The effect size is real but not transformative — typical pain reductions of 30-40% in responders, with a substantial portion of patients (40%+) not responding meaningfully at all. This is roughly comparable to the effect size of gabapentin or duloxetine for the same conditions.
Back pain and musculoskeletal pain
The evidence here is weaker. Studies show modest pain reductions on average, but the effects are smaller and less consistent than for neuropathic pain. Some patients report substantial benefit; many report little to none.

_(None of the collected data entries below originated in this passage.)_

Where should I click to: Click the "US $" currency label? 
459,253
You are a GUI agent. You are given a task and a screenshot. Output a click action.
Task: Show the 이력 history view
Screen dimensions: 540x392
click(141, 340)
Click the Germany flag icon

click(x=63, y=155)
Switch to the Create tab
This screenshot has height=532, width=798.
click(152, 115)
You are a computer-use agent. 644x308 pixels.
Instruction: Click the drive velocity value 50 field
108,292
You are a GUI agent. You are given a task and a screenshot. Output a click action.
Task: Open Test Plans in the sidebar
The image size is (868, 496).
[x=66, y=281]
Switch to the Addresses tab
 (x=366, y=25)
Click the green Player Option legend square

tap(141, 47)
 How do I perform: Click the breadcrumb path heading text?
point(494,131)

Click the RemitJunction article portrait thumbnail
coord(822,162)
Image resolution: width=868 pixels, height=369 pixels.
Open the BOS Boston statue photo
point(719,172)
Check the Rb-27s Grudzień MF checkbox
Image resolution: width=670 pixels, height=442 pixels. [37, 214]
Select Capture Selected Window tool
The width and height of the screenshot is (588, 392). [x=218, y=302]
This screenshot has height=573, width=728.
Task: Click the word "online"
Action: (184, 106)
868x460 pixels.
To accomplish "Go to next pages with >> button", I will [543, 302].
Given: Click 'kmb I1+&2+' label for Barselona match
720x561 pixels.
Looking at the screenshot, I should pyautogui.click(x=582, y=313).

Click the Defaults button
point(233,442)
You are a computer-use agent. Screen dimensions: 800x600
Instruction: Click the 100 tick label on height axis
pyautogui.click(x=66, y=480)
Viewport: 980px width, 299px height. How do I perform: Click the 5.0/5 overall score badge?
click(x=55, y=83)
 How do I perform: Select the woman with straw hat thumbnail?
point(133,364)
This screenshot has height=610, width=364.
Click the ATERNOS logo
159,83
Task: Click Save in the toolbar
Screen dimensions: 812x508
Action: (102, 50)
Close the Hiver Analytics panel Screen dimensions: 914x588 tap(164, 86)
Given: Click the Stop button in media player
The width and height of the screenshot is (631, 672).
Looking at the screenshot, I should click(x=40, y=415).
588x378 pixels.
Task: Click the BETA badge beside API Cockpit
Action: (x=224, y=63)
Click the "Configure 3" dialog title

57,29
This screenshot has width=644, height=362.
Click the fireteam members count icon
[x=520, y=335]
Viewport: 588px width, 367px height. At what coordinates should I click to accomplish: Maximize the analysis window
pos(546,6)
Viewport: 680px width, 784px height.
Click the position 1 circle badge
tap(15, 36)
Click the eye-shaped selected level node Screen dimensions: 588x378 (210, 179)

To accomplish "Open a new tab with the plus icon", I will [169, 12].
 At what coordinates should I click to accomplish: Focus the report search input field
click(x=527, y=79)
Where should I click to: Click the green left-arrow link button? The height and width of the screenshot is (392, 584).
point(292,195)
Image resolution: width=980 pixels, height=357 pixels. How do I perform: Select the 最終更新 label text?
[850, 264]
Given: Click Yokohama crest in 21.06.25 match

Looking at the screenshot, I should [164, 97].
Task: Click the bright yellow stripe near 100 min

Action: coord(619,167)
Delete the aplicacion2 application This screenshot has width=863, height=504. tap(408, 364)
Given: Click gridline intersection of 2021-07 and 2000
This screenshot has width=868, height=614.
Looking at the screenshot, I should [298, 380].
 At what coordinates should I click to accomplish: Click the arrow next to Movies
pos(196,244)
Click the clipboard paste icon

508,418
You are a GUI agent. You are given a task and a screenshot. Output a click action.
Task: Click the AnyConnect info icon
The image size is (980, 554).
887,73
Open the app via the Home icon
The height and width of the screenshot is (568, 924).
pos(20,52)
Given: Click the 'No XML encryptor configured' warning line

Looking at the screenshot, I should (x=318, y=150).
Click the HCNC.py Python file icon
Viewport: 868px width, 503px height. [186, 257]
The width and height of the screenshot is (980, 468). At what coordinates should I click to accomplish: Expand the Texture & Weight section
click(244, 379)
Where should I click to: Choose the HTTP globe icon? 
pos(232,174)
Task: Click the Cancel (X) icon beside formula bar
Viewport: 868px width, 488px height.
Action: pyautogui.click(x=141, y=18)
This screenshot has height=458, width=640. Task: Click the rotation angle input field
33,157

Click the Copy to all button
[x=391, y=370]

This is squarely in Promising Evidence territory rather than Medically Documented.
Arthritis pain
Surprisingly, given how often cannabis is marketed for arthritis, the human research on cannabis for osteoarthritis pain specifically is relatively thin. Animal studies are encouraging; rigorous human trials are few. Topical CBD products marketed for arthritis joints have very limited evidence behind them — most CBD applied to skin doesn’t reach the underlying joint in meaningful concentrations.
Fibromyalgia
Some patients with fibromyalgia report substantial benefit from cannabis. Controlled trials show smaller, less consistent effects. The fibromyalgia population is heterogeneous enough that average results may be hiding a subgroup of strong responders.
Cancer pain
Cannabis has documented benefits for chemotherapy-induced nausea (separate question) and may help with some cancer-related pain, particularly when added to existing opioid regimens. It’s not a substitute for cancer pain management but can be a useful addition in some cases.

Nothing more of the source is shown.